March 05, 2009

Tennessee = Lebanon

I returned to Tennessee from Lebanon at the beginning of December and thought I was ... back in Lebanon. My congressman, Zach Wamp (McCallie '76), had plastered pictures of his face all over the state like it was Zghorta or someplace. He wasn't even running for anything (yet). The pictures just said "Zach Wamp: Strong Leadership for Tennessee." I asked my mother if Tennessee had become a banana republic since I was gone and if Zach Wamp was now the Dear Leader. No, she said. "He just wants to be the next governor but can't say anything just yet."

Well, now he is officially running for governor (to replace the widely popular and competent centrist Phil Bredesen), which means he feels a need to get on the national teevee whenever possible. The results are ... well, hilarious. Watch this video. My favorite part of this is around the 2:40 mark when he says that health care is a privilege and not a right. (The news reader just owns him.) My second favorite part is when he starts talking about them Mexicans, a peace-loving people with whom the State of Tennessee has been inexplicably locked in a blood feud since 1846. (Tennessean James K. Polk asked for 2,800 Tennesseans to go fight in Mexico. We sent, like, half the state -- 30,000 -- largely because our single men had nothing better to do. Hence, the "Volunteer State." Don't even get me started on how many Tennesseans won Texas its independence a decade earlier.) Folks, this guy is going to win in a landslide.

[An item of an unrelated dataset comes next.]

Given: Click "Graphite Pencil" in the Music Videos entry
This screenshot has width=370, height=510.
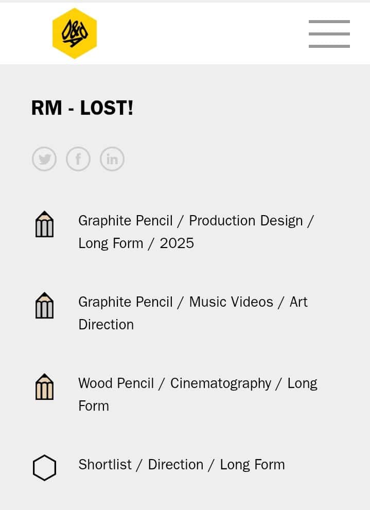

Update: Good arguments can be made for a more limited form of government, and I am more sympathetic than you suspect toward those arguments. But I just have a tough time reconciling the fact that -- in a nation of so many professing Christians -- we allow so many people to live without health care and simply don't give a ****. I don't claim to know the nature of God, but I suspect we might have a tough time explaining how we as a "Christian" nation could have let so many of our underprivileged slip through the cracks. On an unrelated note, one of the readers noted Zach Wamp does not have a college degree. This is true. He dropped out of the University of North Carolina and struggled with a horrible addiction to cocaine in his early twenties. But I have always thought his recovery from that addiction was one of his more endearing qualities. (Although had he not hailed from such a well-off family he might not have received the treatment he needed...)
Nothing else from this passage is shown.